Diakui atau tidak, guru (institusi) ikut andil dalam menorehkan tinta pada lembar kehidupan muridnya, oleh sebab itu murid yang baik adalah murid yang tahu berterima kasih. Artinya dia tidak pernah melupakan jasa gurunya, apalagi sampai timbul rasa malu mengakuinya. Pada konteks penghargaan seperti ini, Bung Karno pernah mengatakan ‘Bangsa yang besar, adalah bangsa yang bisa menghargai jasa pahlawannya’. Untuk menyikapi kehidupan yang serba tidak pasti ini, manusia harus lebih mendekatkan diri kepadaNya. Banyak kegagalan dialami oleh mereka yang persiapannya lebih dari cukup, seperti anak yang tidak begitu berprestasi saat bersekolah, namun hidupnya tergolong sukses.
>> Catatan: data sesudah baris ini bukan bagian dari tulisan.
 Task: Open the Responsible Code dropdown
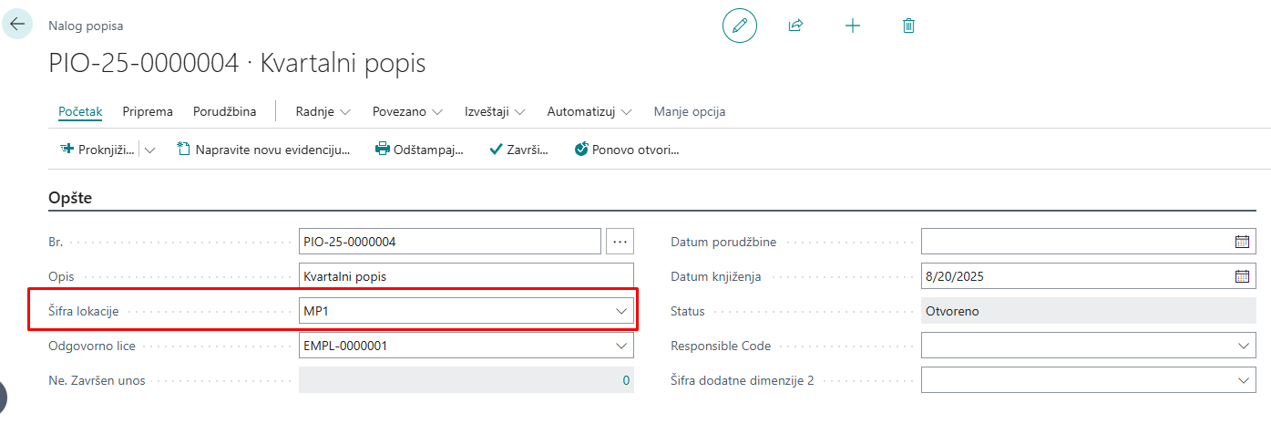[x=1245, y=346]
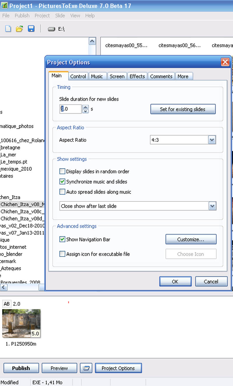Click the E:\ drive icon
The height and width of the screenshot is (386, 233).
[52, 29]
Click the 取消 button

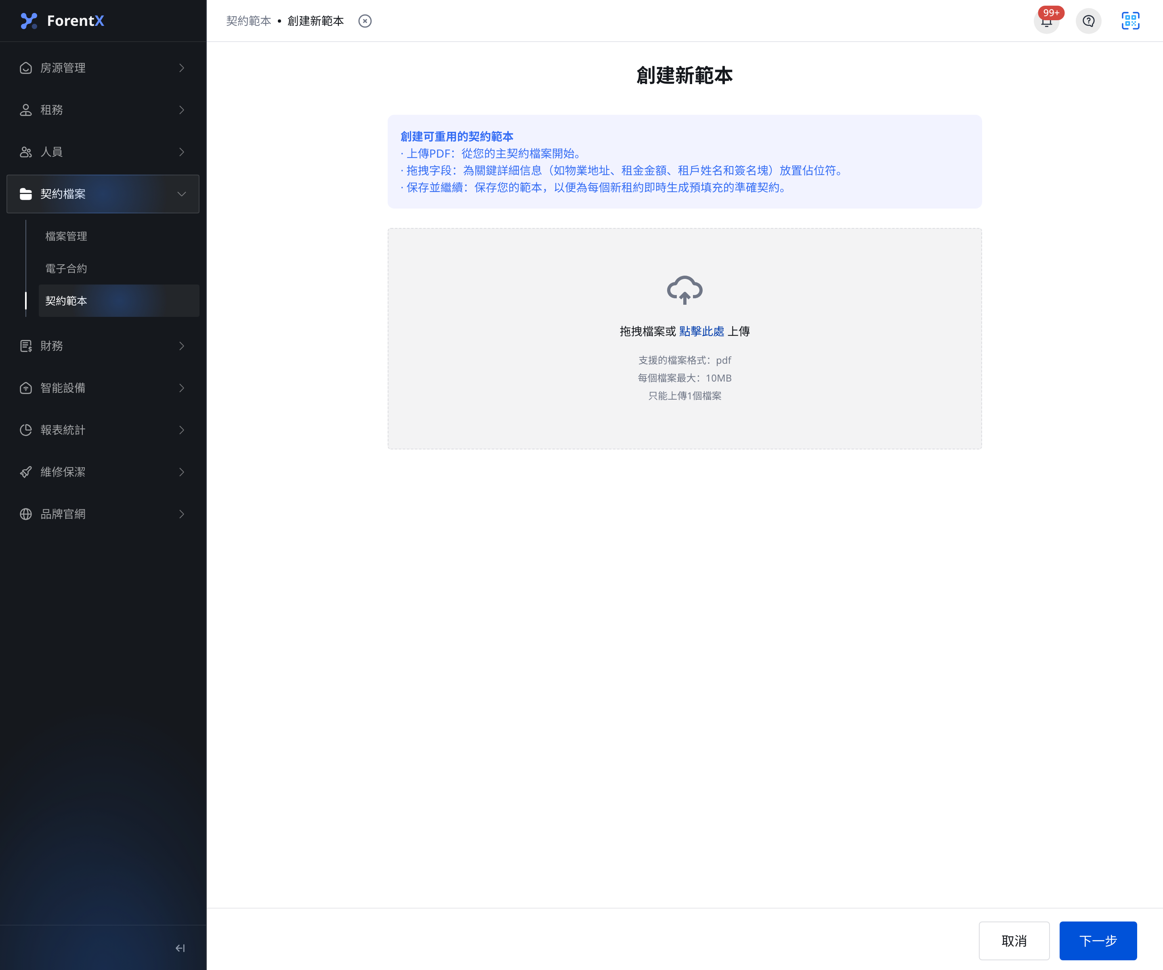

Sekarang perlu dipetakan, apa yang dimaksudkan dengan ‘tingkat keberhasilan’ itu sendiri ? apakah parameternya materi atau kedudukan dalam jabatan formal/informal. Menurut pendapat ahli tasawuf, keberhasilan hidup itu diukur dari ‘merasa cukup’ dan ‘ketenangan hati’ tatkala bekerja.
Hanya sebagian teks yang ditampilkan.